Inflammation Remodels the Immune Microenvironment in Acute Myeloid Leukemia

Acute myeloid leukemia (AML) is a hematopoietic malignancy with a poor prognosis and limited treatment options. Efforts to target the AML immune microenvironment have yielded modest clinical benefits. Here we provide a comprehensive census of the bone marrow immune microenvironment in adult and pediatric AML patients, distinguishing malignant and non-malignant cells. We characterize unique inflammation signatures highly expressed in the malignant cells of a subset of AML patients, associated with inferior treatment outcomes. This inflammatory microenvironment is associated with alterations in lymphoid populations.

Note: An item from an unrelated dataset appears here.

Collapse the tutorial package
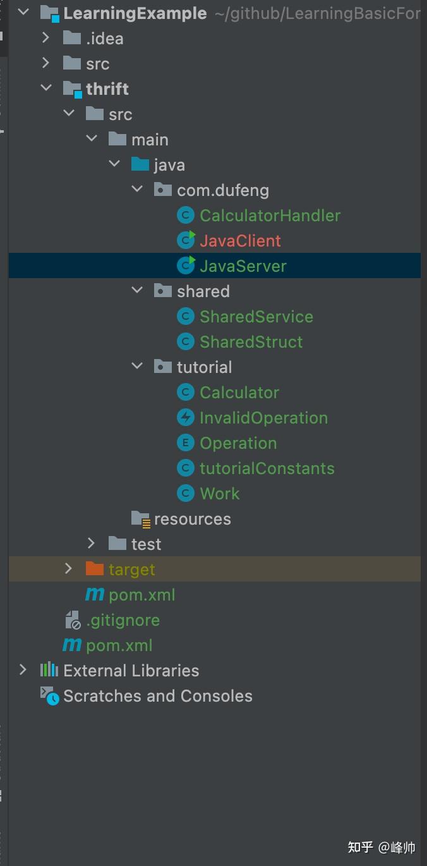The width and height of the screenshot is (427, 866). (137, 367)
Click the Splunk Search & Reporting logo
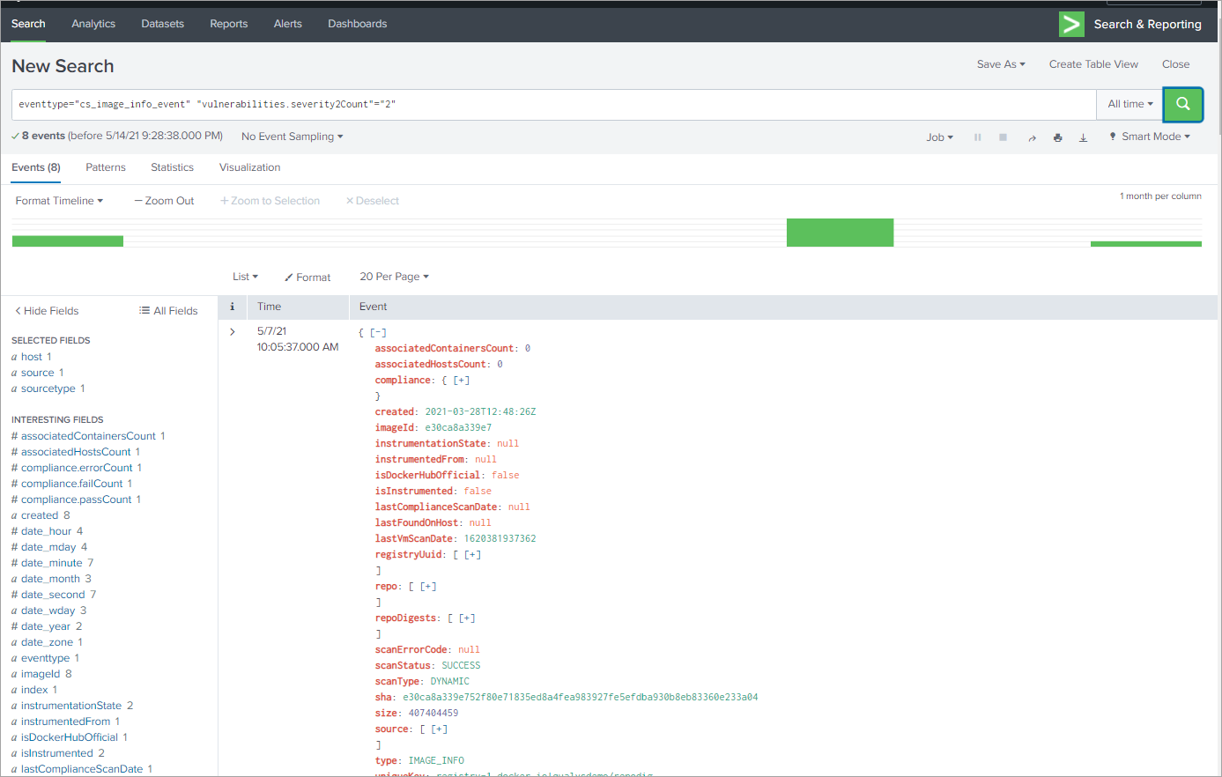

Specifically, we identify atypical B cells, a dysfunctional B cell subtype enriched in high-inflammation AML patients, as well as an increase in CD8+ GZMK+ T cells and regulatory T cells accompanied by a reduction in T cell clonal expansion. Combined, these data suggest that a subset of patients have inflammatory immune microenvironments that blunt the anti-tumor immune response. An inflammation-associated gene expression score (iScore) was derived that associates with survival outcomes in both adult and pediatric patients. The addition of the iScore refined currently utilized risk stratifications for both adult and pediatric patients and may enable identification of patients in need of more aggressive treatment approaches. Overall, this work provides a first framework for classifying AML patients based on their immune microenvironment and provides a rationale for consideration of the inflammatory state in the clinical setting.